▸ Given text
+ + + + +

He also urged the government to caution the universities, noting that the hike in fees might lead to an increase in the number of dropouts from the institutions.
The PTA boss added, “The government should do the needful by calling the attention of the university authorities to address the matter. We are managing and squeezing our pockets to be able to afford the current fees. Some of the self-sponsored students will drop out. It has not been easy sponsoring our children; so, the government must intervene, else we will know that they don’t have us at heart.
“The universities cannot just do what they feel like doing without the consent of the government, which owns the institutions. We call on the government, as a matter of urgency, to do the needful.
“This will make most of our children drop out and join crime. Insecurity will increase. Most of our children will become frustrated and pushed into negative vices. The government needs to help us.”
‘Education isn’t cheap’
Speaking in an interview with one of our correspondents, the Programme Director, Reform Education Nigeria, Ruth Oluwatoyin, noted that the federal universities had the right to increase school fees.
She stated, “The universities cannot sustain themselves based on what they get from the government and the school fees being paid. In fact, students in federal universities don’t pay school fees. In some private universities, Law costs about N1m per session, while some federal universities charge less than N100,000.
“The universities can’t be sustained that way. Tertiary education is not cheap anywhere in the world and that is why some of us are happy about the introduction of the student loan bill by the National Assembly; this will ease education financing. Universities will be able to charge as much as they want.”
An education expert, Dr Dipo Awojide, said, “The model for funding the higher education sector that we have used since the 1980s has largely failed. It has not been sustainable and this is one of the reasons the Academic Staff Union of Universities has repeatedly gone on strike in the last 40 years.

+ + + + +

▸ Dataset content

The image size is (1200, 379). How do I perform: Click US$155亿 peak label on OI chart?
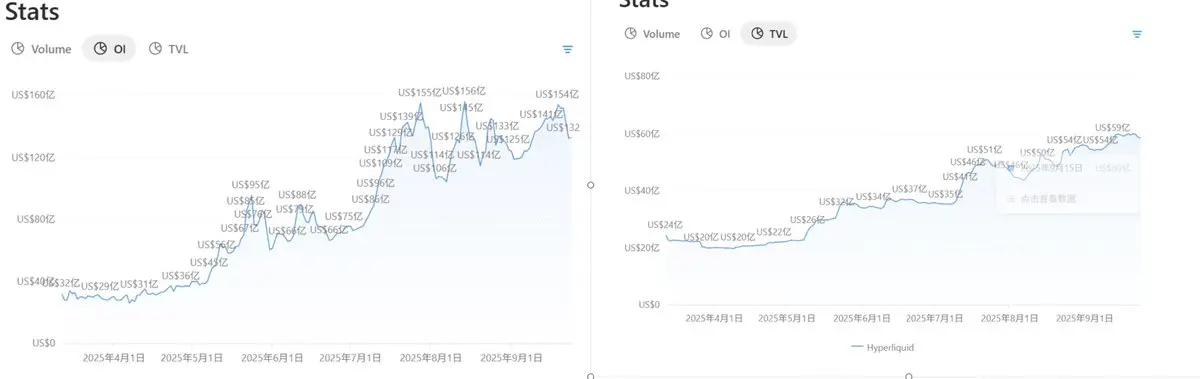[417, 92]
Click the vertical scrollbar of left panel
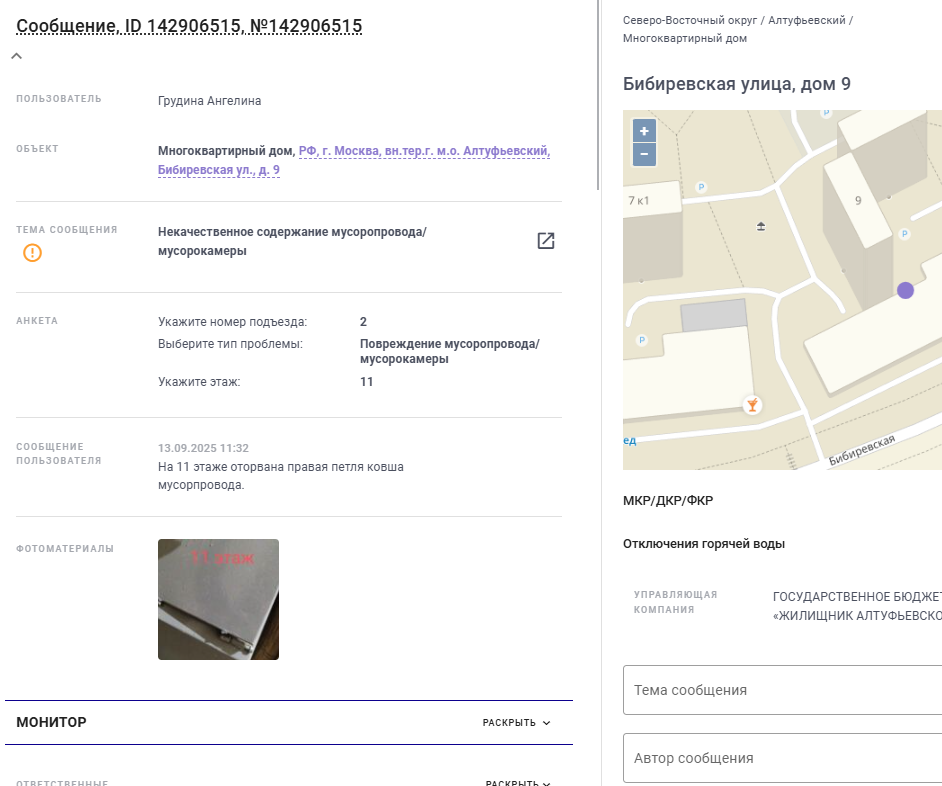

+ + + + +

▸ Exercise A
Please print the stretch of the text on university fee hikes from "He also urged" through "do the needful.", word for word.
▸ Exercise B
Carry the text on university fee hikes forward from its last sentence.
The material above plays no part in this.

▸ Written reply A
He also urged the government to caution the universities, noting that the hike in fees might lead to an increase in the number of dropouts from the institutions.
The PTA boss added, “The government should do the needful by calling the attention of the university authorities to address the matter. We are managing and squeezing our pockets to be able to afford the current fees. Some of the self-sponsored students will drop out. It has not been easy sponsoring our children; so, the government must intervene, else we will know that they don’t have us at heart.
“The universities cannot just do what they feel like doing without the consent of the government, which owns the institutions. We call on the government, as a matter of urgency, to do the needful.

▸ Written reply B
“We need to do things differently going forward. Full autonomy for all our federal universities should be considered. Investments in real estate, grants from the government, philanthropy from individuals and industry partners, endowment from alumni, research grants and tuition fees from students are different revenue generating sources that can be considered by all federal universities in Nigeria.”
‘Stop frustrating lecturers’
A former President of NANS, Danielson Akpan, called on the Federal Government to stop frustrating members of ASUU through the non-payment of salaries.
Akpan told Saturday PUNCH, “The Federal Government can also make sure it resolves this crisis without necessarily having to pay half salaries to ASUU members or owe them as punishment since the matter is pending in court.
“Regardless of that, they have complied by also going back to the classroom; so, the Federal Government should tone down on efforts aimed at frustrating the lecturers.”
He also urged the lecturers “to know that their job is service to the nation. They must be ready to tone down on activism. They are not doing it only for the payment, but also for the betterment of the country.”
Akpan stated that the Federal Government and ASUU must put students at the core of their interests to avoid another strike in the university system.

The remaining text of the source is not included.